** Start of PROVIDED INFORMATION **

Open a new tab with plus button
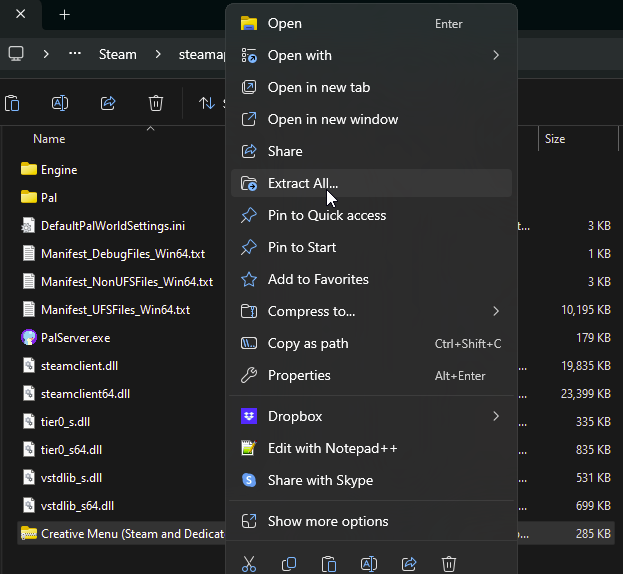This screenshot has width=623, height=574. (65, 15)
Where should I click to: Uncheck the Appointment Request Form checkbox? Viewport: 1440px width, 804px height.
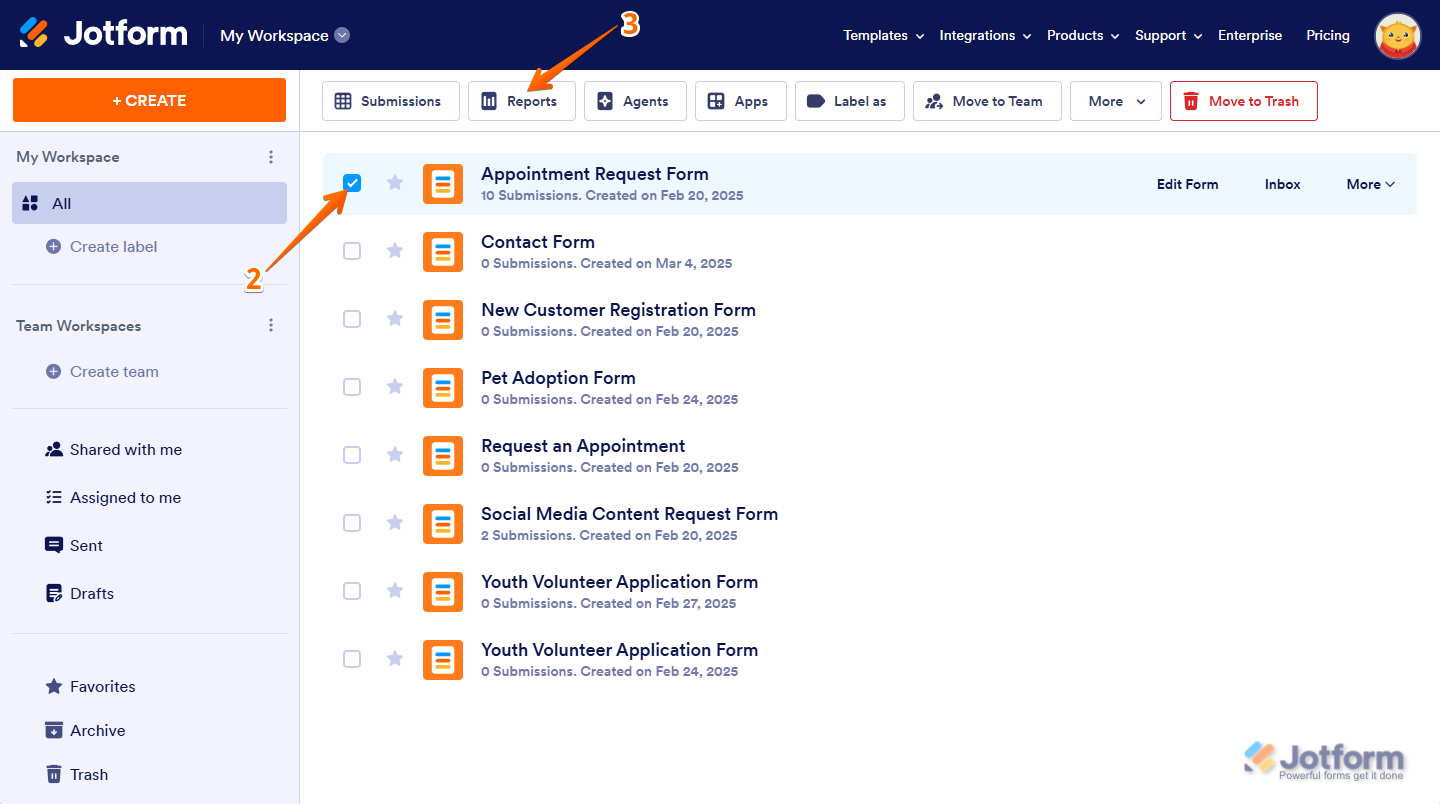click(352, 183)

** End of PROVIDED INFORMATION **
** Start of PROVIDED INFORMATION **

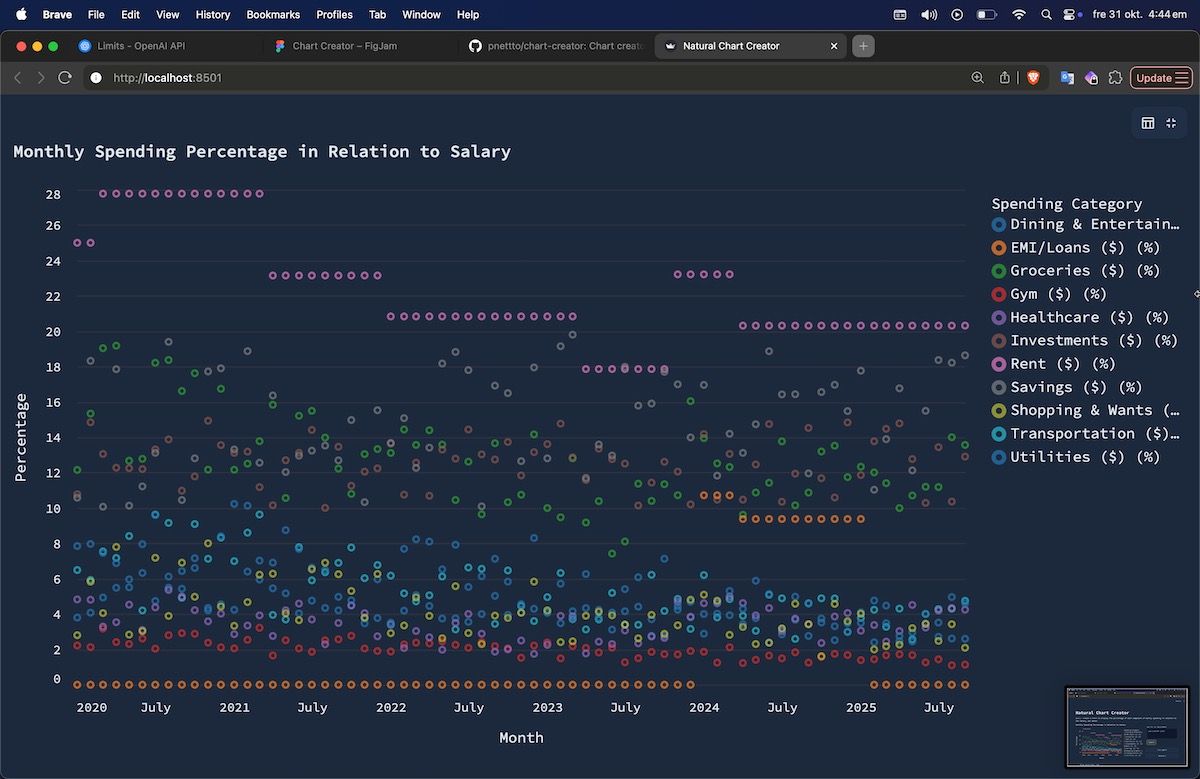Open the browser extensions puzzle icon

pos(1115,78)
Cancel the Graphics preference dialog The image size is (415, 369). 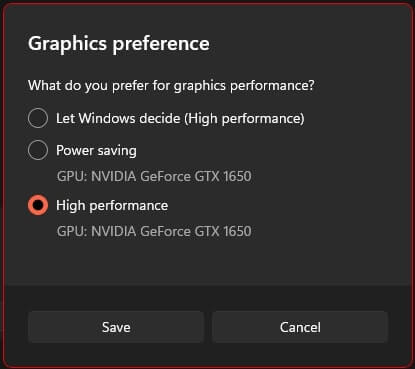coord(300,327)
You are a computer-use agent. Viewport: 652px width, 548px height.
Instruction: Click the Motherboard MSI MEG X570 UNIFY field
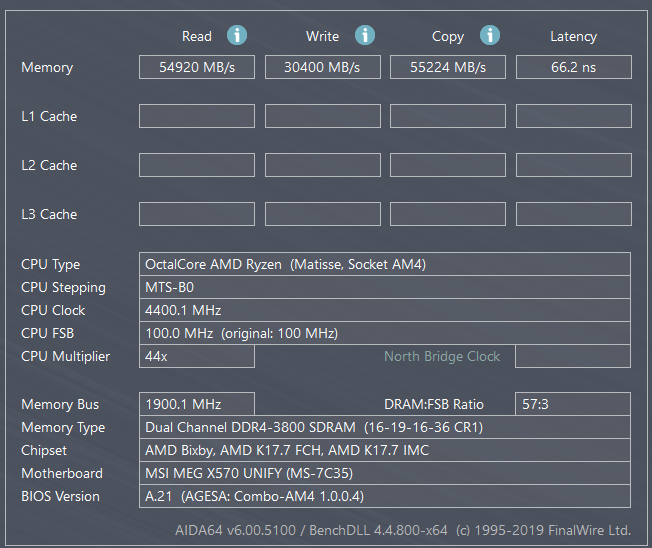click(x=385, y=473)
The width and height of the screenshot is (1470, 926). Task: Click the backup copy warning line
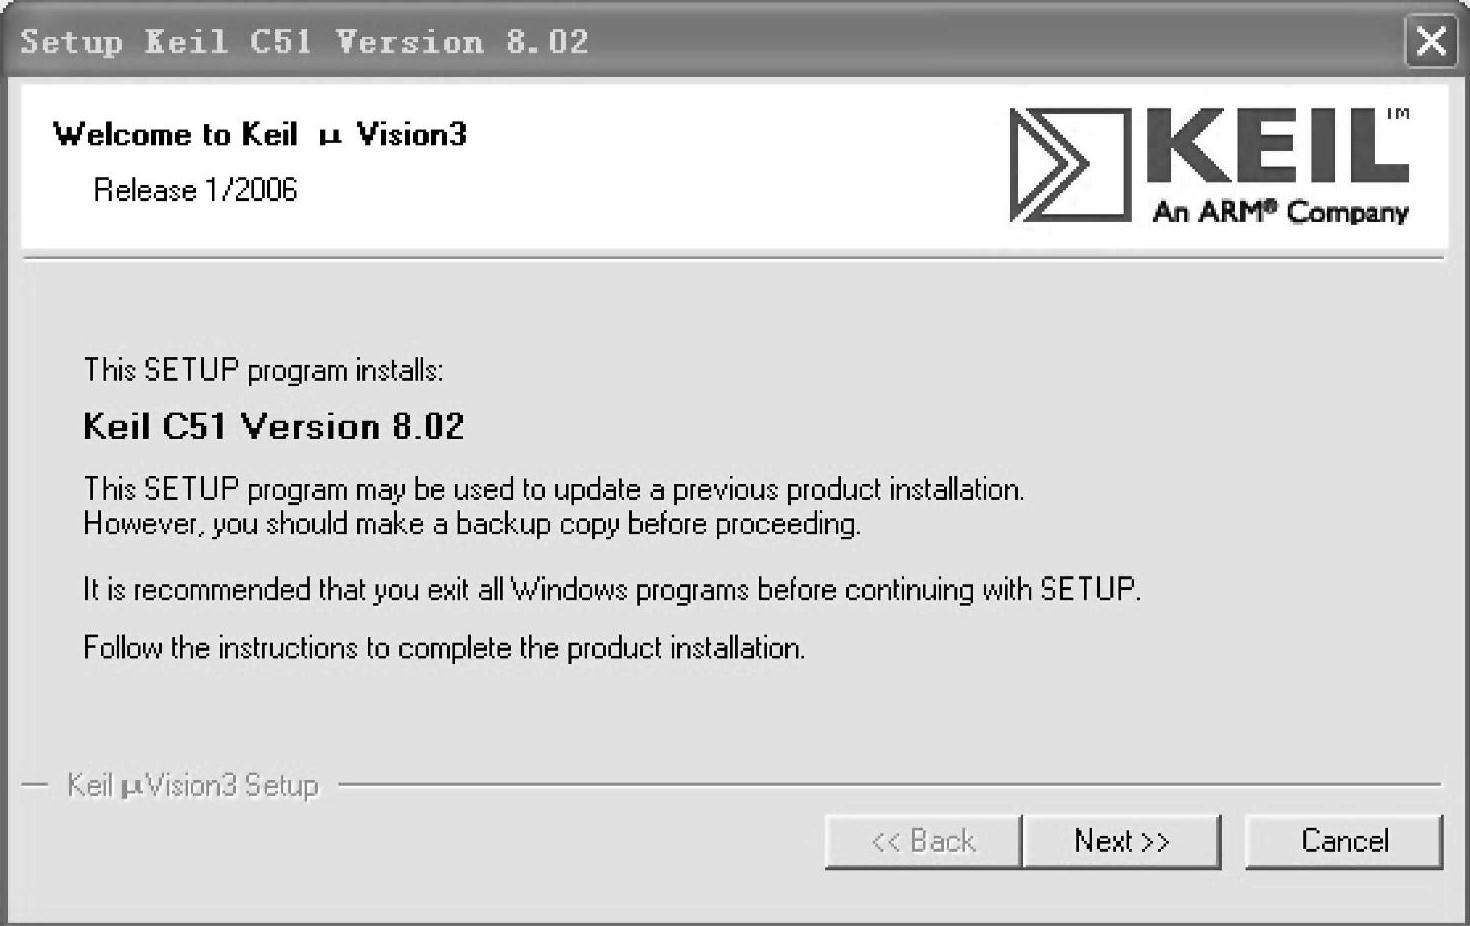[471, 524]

** End of PROVIDED INFORMATION **
** Start of PROVIDED INFORMATION **

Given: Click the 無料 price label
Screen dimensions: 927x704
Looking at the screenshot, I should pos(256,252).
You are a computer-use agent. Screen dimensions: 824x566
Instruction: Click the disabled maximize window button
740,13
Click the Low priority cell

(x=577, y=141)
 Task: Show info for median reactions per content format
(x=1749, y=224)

** End of PROVIDED INFORMATION **

Can you rewrite the part of the material that opens with the line containing "Open a new tab with plus button" and closes with the line containing "click(352, 183)", swapping "Appointment Request Form" for "Meeting Request Form" and keeping everything else unchanged? Give only that part, and leave the pictures out.

Open a new tab with plus button
This screenshot has width=623, height=574. (65, 15)
Where should I click to: Uncheck the Meeting Request Form checkbox? Viewport: 1440px width, 804px height.
click(352, 183)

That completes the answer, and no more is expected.